During her time at CHOP, Rorke was the author of pioneering studies on the infant brain's normal and abnormal development, the effects of inadequate oxygenation during the perinatal period, and various nervous disorders unique to children. She also became an expert on shaken baby syndrome.
She has been a key expert evaluating cases in which children were mistakenly suspected of being harmed by vaccines.
In the 1990s, she presented a hypothesis on the origin of brain malformations arising in early human development: she proposed that disordered genetic control allows neurons to migrate to abnormal, disease-causing locations.

Rorke-Adams retired on June 19, 2015, after a 50-year long career at Children's Hospital of Philadelphia.
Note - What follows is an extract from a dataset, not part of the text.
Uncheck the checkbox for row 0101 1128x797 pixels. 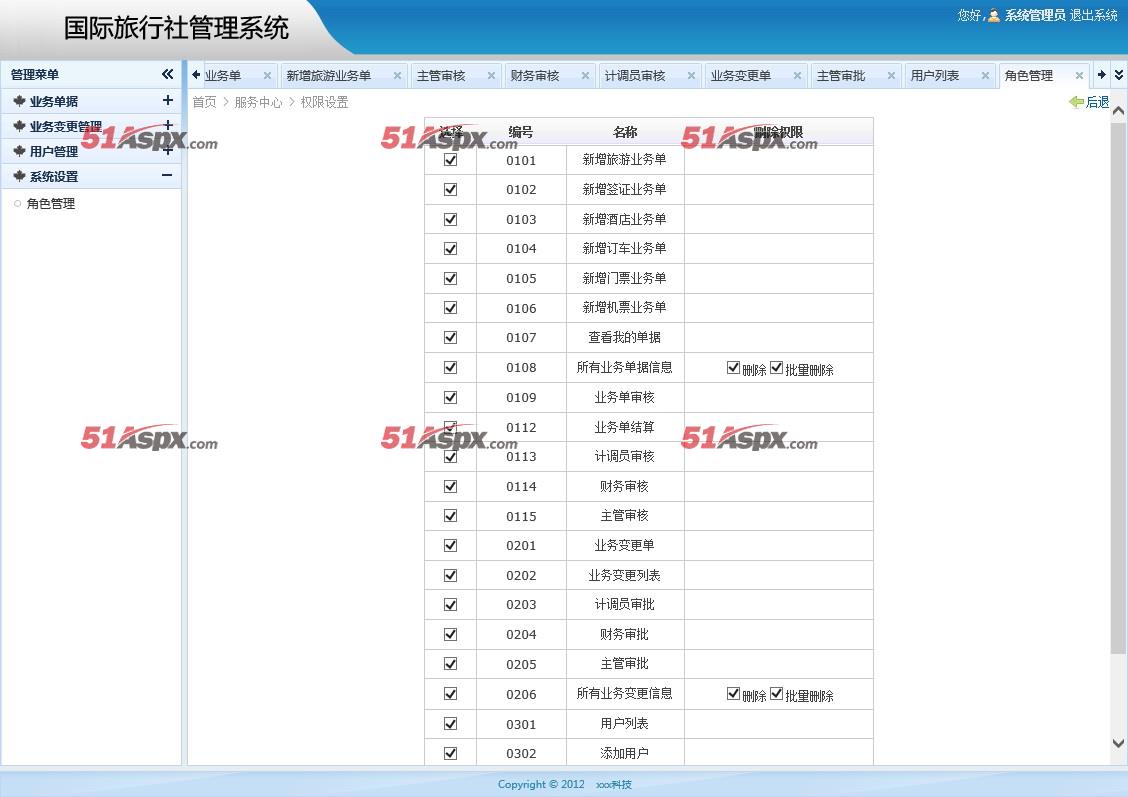(450, 160)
Throughout her career, she has published over 300 peer-reviewed papers, multiple chapters in textbooks, and two books. She has served on the editorial board of the Journal of Neuropathy and Experimental Neurology, Brain Pathology, and Pediatric Neuroscience. In 2015, she joined the Knowles Board of Trustees.
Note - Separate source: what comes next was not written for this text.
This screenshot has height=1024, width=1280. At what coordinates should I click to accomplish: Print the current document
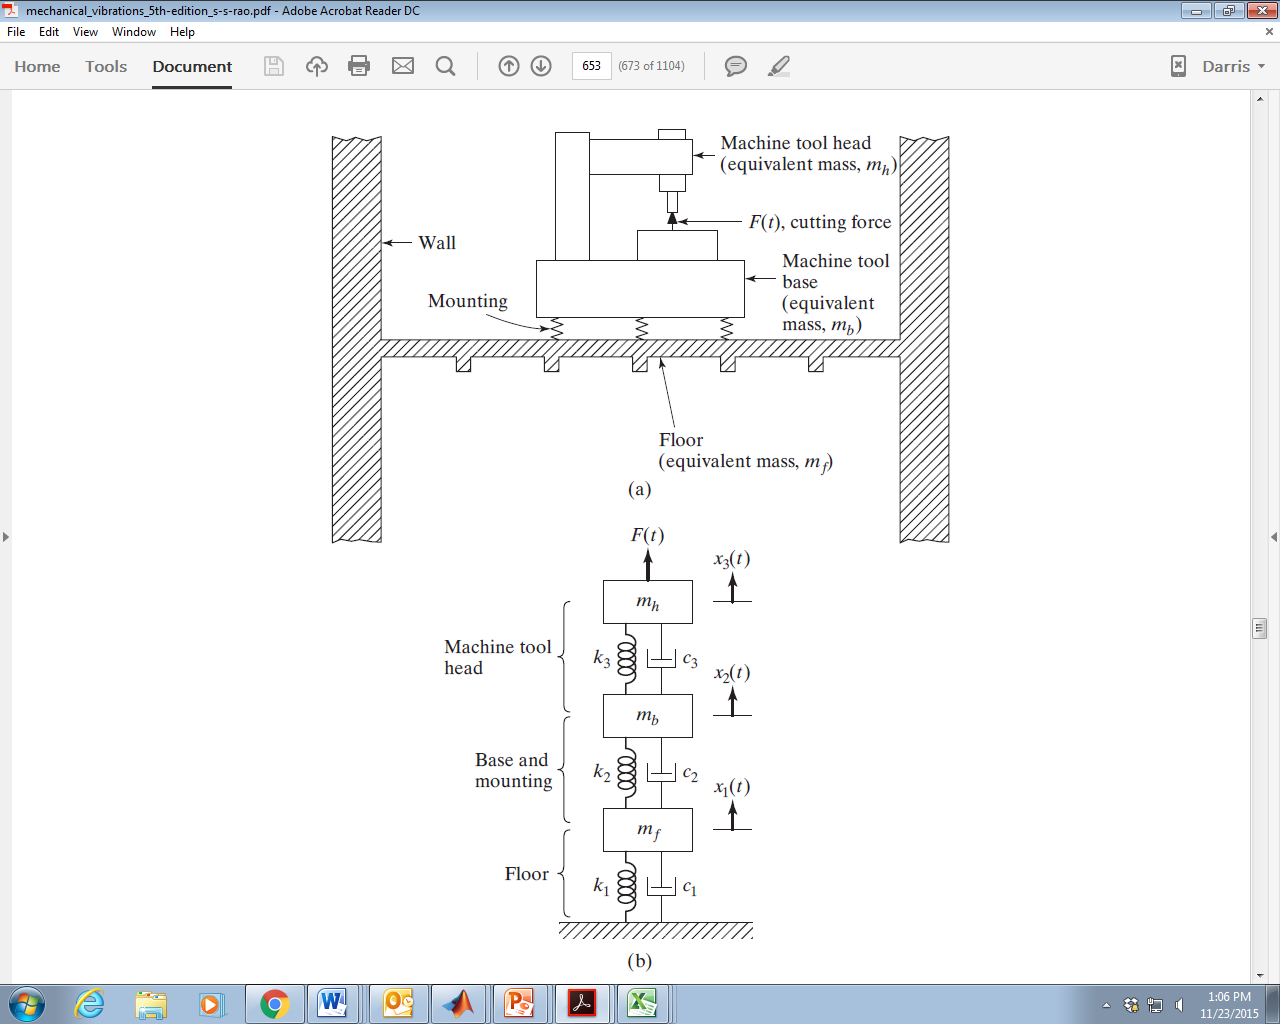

Rorke-Adams has been instrumental in donating significant artifacts to museum collections. As Chief of Pathology at Children's Hospital of Philadelphia, Rorke-Adams was instrumental in preserving the contents of the Blockley "Dead House" of Philadelphia General Hospital (PGH). The original small brick building was used by Sir William Osler for autopsies. When it was torn down, Riggs had the contents moved to the Pathology building. When PGH closed in 1977, Riggs donated the Osler collection, including the autopsy table, instruments and records, to the College of Physicians of Philadelphia. The autopsy table is listed in the collections of the Mutter Museum.

Rorke-Adams had also obtained a set of 23 pairs of slides from the brain of Albert Einstein in the 1970s, and donated them to the Mutter Museum in November 2011. Thomas Stoltz Harvey, who autopsied Einstein, had retained his brain without permission of the family, believing it should be studied. (Harvey was later fired from his position for retaining the brain and Einstein's eyes.) Five sets of slides were later created by Marta Keller under the supervision of William Ehrich at PGH. Ehrich kept one set, which eventually came into her possession.

=== Awards and accolades ===
- 2023, honorary Doctor of Letters degree and commencement address speaker, Rowan University
- 2017, Outstanding Achievement Award, University of Minnesota Medical School
- 2010, named faculty chair in pediatric neuropathology created in her honor by Children's Hospital of Philadelphia (CHOP)
- 2008, Richard D. Wood Distinguished Alumni Award, Children's Hospital of Philadelphia
- 2003, Provost's Award, University of Pennsylvania
- 1999, Award for Meritorious Contributions to Neuropathology, American Association of Neuropathologists
- 1982, President, American Association of Neuropathologists
- 1971, Fellow of the College of Physicians of Philadelphia

== Personal life ==
Lucy Balian married Robert Rorke on June 4, 1960. Rorke died in 2002, after the two had been married for nearly 42 years. In 2004, Lucy Balian Rorke married Boyce Adams, who had been a close friend of hers for many years. Adams died of metastatic cancer two years and two months after they were married, leaving Rorke-Adams widowed for the second time.